Exercise details »
Extract verbatim every line from the one containing "You are a GUI" to the final line of the records below, inclusive, and exclude all pictures.

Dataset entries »

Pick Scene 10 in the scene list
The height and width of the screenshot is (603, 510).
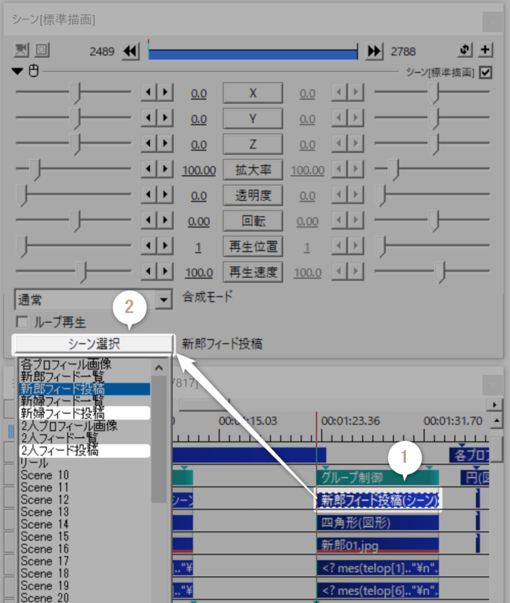pos(45,475)

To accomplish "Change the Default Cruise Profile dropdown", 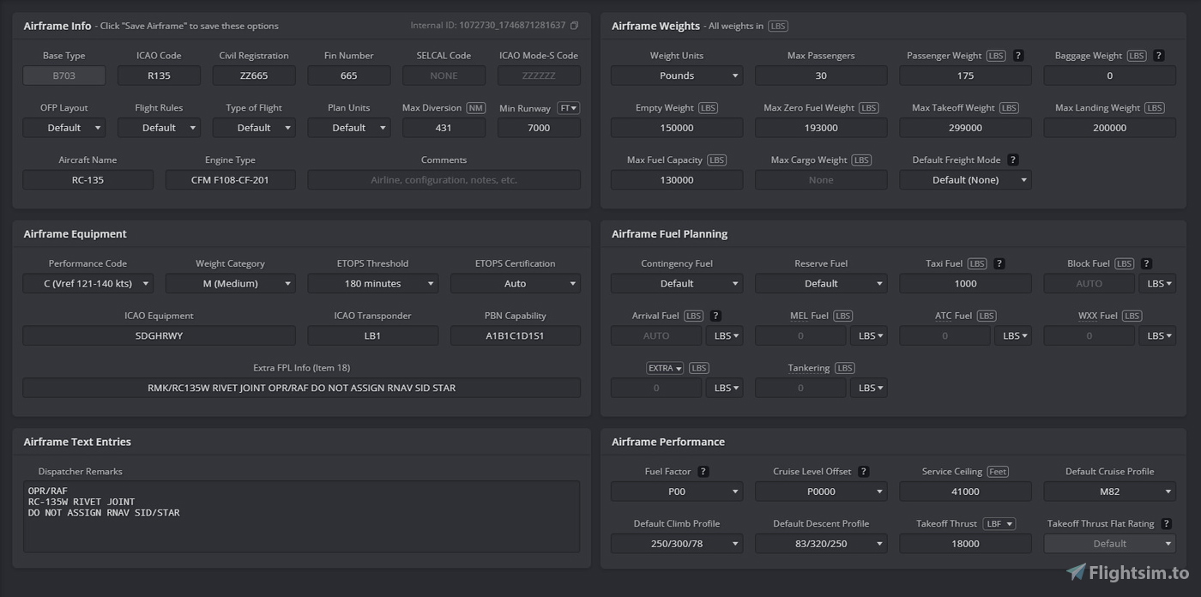I will point(1109,491).
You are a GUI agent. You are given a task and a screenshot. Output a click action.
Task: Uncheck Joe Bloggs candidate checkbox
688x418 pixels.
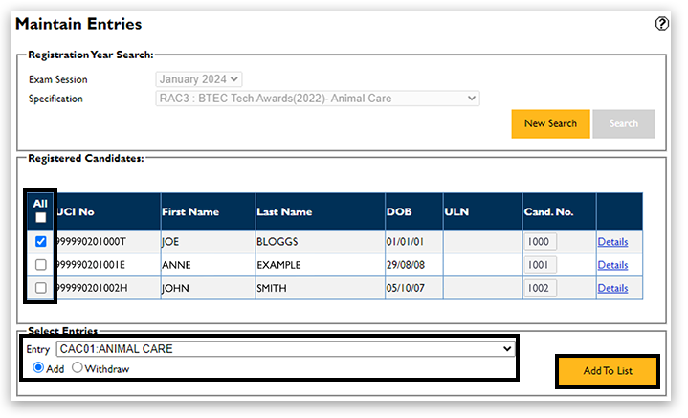40,242
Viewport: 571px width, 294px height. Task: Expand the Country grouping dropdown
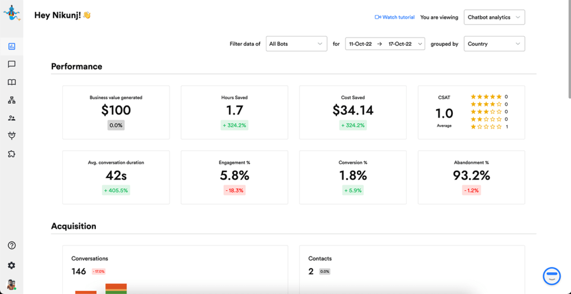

Result for this exercise »
You are a GUI agent. You are given a task and a screenshot. Output a click action.
Task: Uncheck Joe Bloggs candidate checkbox
688x418 pixels.
40,242
Viewport: 571px width, 294px height. Task: Expand the Country grouping dropdown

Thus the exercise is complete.